Task to complete
Please reproduce everything from the line containing "Expand the arrow" down to the end of the listing, requests included, shifting every coordinate in the answers by -82.

* Start Data for this task *

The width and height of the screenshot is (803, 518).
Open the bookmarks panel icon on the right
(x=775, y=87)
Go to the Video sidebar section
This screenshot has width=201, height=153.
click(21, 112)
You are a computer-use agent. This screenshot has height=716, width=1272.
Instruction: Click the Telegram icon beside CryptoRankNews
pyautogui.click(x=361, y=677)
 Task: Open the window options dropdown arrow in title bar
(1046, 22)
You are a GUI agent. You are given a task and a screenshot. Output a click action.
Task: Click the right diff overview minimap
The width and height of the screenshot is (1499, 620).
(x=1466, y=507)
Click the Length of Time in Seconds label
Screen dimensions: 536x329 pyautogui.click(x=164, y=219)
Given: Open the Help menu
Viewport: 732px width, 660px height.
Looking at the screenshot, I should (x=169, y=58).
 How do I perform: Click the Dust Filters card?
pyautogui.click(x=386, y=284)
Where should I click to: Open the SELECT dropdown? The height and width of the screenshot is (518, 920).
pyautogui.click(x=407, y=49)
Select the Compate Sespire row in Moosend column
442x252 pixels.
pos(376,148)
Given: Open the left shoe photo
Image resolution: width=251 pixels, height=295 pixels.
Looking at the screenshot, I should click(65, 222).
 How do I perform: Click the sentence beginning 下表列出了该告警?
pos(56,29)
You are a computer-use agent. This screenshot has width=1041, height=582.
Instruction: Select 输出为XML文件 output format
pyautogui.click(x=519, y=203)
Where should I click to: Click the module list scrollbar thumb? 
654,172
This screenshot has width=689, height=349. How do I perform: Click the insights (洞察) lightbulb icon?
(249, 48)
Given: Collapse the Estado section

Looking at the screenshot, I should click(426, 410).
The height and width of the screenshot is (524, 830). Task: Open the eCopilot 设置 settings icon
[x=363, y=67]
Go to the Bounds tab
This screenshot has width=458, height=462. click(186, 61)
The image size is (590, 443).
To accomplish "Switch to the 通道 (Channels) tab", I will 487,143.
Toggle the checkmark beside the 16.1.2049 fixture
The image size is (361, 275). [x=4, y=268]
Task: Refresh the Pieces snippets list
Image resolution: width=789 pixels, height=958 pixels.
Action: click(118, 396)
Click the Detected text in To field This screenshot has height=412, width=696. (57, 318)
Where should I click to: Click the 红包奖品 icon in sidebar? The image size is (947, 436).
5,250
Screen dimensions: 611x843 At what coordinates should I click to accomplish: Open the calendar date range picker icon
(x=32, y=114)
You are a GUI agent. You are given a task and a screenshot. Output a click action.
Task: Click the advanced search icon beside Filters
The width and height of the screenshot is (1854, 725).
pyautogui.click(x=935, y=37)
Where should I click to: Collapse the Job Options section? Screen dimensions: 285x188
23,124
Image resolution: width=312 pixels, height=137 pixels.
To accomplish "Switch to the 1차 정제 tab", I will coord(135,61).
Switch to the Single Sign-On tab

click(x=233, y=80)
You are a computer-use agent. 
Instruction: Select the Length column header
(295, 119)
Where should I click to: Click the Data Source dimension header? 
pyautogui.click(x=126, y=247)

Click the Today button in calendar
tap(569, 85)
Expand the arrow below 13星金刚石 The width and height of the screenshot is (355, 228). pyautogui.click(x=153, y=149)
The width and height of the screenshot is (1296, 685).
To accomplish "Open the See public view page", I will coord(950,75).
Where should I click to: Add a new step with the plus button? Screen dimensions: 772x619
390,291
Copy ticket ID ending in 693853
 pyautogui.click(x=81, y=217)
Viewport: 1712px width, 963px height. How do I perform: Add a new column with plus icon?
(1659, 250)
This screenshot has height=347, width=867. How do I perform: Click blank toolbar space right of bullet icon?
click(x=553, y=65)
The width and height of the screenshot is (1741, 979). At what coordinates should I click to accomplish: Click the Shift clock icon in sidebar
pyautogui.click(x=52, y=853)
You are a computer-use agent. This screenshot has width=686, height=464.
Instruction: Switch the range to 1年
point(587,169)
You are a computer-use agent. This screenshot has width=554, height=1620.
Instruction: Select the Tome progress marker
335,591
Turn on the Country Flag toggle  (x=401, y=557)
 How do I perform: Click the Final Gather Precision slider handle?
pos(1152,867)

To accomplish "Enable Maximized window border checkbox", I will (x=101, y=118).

* End Data for this task *

Answer to the exercise
Expand the arrow below 13星金刚石 The width and height of the screenshot is (355, 228). pyautogui.click(x=71, y=67)
The width and height of the screenshot is (1296, 685).
To accomplish "Open the See public view page", I will coord(868,-7).
Where should I click to: Add a new step with the plus button? Screen dimensions: 772x619
308,209
Copy ticket ID ending in 693853
 pyautogui.click(x=-1, y=135)
Viewport: 1712px width, 963px height. How do I perform: Add a new column with plus icon?
(1577, 168)
This screenshot has height=347, width=867. How do I perform: Click blank toolbar space right of bullet icon?
click(x=471, y=-17)
The width and height of the screenshot is (1741, 979). At what coordinates should I click to accomplish: Click the Shift clock icon in sidebar
pyautogui.click(x=-30, y=771)
You are a computer-use agent. This screenshot has width=686, height=464.
Instruction: Switch the range to 1年
point(505,87)
You are a computer-use agent. This screenshot has width=554, height=1620.
Instruction: Select the Tome progress marker
253,509
Turn on the Country Flag toggle  (x=319, y=475)
 How do I perform: Click the Final Gather Precision slider handle?
pos(1070,785)

To accomplish "Enable Maximized window border checkbox", I will (x=19, y=36).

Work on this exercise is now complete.